# best site to buy tyvek(offbrand) suits



## ApgarNJ (Apr 16, 2006)

where are you guys buying your coveralls?

I have been working in a small, muddy, old crawl space for two days. The first day I ended up buying a Kleenguard (kimberly clark) Heavy duty version with hood, no feet (which is ok with me) and it lasted all day after a lot of crawling on concrete, dirt and rocks in the crawl-space.
today I was at a different supplier and ended up buying a Real tyvek brand suit with full hood and booties attached. the size was XL, and for me i'm 6' 200 lbs. the body size was perfect but the hood went down to my mouth and I couldn't see if it was on. the booties were a pita because my size 12 shoes barely fit inside them. 

I honestly think the 10 dollar one from HD was better and didn't rip when the tyvek one ripped with less trips in/out of the crawl-space. 

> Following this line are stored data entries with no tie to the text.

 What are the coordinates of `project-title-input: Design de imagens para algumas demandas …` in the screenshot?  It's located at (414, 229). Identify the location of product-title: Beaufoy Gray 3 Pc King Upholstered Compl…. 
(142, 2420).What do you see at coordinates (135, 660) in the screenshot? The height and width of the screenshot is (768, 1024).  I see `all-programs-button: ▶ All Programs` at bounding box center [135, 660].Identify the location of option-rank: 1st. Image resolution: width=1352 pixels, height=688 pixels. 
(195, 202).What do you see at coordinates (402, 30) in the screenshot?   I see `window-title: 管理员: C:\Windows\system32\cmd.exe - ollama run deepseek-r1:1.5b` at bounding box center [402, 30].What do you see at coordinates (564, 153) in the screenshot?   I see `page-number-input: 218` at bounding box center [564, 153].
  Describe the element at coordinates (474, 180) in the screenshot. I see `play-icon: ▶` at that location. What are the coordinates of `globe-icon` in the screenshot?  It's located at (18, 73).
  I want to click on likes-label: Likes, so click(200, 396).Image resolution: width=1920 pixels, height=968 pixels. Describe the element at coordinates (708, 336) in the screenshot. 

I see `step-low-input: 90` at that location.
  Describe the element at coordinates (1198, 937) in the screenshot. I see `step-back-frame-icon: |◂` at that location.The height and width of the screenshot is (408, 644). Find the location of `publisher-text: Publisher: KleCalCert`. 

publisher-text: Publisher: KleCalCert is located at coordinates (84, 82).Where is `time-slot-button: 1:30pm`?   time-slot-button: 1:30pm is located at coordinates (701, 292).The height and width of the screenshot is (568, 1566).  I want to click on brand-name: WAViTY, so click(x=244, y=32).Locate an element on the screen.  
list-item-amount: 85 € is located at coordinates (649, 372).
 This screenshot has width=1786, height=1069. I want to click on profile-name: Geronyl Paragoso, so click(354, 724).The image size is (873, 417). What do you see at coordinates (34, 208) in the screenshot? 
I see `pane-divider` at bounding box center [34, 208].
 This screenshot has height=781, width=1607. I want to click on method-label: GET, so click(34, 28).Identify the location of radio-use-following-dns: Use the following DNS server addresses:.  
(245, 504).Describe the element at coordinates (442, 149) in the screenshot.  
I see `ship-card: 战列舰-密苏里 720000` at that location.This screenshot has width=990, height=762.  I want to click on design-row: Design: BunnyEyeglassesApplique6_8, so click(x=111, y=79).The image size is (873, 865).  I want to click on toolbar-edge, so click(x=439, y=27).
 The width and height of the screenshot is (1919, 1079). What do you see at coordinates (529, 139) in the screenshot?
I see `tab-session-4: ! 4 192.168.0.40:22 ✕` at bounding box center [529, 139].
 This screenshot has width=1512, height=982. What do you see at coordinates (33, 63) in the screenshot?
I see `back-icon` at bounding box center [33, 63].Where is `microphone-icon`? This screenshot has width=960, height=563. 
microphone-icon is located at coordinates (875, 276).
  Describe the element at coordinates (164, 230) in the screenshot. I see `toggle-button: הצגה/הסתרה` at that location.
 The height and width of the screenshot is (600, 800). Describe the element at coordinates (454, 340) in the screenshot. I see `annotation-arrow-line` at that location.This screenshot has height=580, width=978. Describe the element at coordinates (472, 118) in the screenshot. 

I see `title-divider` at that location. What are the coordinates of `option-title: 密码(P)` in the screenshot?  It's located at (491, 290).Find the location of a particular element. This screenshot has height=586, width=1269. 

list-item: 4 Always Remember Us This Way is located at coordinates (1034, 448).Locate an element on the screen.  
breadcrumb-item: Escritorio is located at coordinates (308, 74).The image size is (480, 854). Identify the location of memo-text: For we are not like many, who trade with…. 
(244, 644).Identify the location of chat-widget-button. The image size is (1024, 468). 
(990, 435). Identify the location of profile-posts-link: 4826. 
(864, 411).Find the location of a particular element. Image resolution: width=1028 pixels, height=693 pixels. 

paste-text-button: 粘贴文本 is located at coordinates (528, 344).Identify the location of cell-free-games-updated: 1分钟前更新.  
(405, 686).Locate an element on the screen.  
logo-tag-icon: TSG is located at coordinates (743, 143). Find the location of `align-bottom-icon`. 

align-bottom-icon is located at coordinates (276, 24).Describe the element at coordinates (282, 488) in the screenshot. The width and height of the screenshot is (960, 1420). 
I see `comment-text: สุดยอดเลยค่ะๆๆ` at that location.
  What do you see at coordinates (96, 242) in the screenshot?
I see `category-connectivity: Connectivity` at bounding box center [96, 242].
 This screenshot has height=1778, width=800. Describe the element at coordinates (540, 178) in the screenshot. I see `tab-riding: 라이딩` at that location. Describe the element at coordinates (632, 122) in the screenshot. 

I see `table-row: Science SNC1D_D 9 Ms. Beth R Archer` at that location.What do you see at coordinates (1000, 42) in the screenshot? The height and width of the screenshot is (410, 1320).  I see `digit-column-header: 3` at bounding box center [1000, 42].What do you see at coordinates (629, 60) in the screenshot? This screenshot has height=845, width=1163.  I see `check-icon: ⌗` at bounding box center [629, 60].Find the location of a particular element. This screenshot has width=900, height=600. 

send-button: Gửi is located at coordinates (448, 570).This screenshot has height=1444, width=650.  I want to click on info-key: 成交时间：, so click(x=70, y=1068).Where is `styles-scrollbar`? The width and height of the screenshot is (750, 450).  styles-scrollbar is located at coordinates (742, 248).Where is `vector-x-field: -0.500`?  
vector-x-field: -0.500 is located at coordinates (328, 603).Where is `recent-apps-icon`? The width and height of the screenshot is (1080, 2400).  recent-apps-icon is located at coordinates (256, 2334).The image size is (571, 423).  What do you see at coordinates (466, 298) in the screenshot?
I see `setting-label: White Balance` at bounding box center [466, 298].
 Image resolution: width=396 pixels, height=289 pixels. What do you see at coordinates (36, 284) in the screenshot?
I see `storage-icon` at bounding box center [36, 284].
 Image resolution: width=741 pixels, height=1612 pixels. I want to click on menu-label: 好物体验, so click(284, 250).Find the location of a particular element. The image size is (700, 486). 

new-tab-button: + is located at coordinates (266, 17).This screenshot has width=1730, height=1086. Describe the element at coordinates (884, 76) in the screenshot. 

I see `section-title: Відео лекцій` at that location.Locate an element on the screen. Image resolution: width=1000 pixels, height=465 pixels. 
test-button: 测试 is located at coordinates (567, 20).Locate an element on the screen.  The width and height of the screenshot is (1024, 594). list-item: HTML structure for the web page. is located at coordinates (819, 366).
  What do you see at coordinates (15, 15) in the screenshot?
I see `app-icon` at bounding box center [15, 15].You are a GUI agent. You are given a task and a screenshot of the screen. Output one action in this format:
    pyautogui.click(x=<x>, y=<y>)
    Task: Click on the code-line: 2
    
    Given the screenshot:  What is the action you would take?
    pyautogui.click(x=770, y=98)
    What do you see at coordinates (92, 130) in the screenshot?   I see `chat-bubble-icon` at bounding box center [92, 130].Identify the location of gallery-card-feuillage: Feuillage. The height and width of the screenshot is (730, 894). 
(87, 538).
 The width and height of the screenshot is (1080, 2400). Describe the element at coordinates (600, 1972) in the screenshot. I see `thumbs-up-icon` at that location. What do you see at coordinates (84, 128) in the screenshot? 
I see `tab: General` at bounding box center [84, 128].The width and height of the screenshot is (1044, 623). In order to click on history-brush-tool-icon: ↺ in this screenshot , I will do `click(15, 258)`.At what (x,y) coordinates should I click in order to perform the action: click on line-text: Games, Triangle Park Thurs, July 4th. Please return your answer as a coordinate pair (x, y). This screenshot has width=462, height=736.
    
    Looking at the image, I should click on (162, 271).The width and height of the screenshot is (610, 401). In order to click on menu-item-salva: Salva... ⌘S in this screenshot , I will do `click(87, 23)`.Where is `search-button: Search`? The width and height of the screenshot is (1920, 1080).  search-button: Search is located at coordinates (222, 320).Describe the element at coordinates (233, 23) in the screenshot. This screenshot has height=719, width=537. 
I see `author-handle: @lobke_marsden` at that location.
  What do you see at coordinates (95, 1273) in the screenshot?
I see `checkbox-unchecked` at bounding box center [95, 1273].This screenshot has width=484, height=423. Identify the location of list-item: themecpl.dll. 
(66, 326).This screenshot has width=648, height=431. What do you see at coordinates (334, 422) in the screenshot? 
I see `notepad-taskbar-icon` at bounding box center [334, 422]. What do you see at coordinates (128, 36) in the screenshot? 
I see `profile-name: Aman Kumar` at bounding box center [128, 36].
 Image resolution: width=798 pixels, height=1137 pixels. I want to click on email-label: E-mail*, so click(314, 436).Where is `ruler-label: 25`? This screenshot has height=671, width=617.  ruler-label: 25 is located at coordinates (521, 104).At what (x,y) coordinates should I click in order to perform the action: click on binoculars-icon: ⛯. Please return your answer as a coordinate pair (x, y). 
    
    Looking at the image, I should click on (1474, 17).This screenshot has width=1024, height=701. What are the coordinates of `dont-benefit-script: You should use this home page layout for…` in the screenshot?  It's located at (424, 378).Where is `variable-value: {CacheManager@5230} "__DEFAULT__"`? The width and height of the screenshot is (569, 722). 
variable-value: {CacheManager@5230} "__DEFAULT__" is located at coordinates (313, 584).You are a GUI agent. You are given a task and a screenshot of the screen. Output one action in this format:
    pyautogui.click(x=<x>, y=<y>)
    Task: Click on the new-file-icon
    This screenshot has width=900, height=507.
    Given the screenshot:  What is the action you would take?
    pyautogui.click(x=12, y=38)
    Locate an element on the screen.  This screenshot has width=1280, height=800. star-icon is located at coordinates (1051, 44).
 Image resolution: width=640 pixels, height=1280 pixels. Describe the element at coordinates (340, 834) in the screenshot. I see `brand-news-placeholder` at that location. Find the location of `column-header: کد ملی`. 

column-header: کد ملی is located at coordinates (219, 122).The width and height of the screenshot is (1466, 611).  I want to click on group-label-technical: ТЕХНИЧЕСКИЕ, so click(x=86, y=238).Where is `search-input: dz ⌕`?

I am wondering if you guys buy them online or cases of them at suppliers.

I want to stock up on the heavy duty kleenguard ones, not the tyvek brand ones. only good thing about the tyvek brand was you can use tyvek tape to repair most tears or holes. i paid 14 for the tyvek suit, for one. i know it was high but i needed it today and had to have it to work.


----------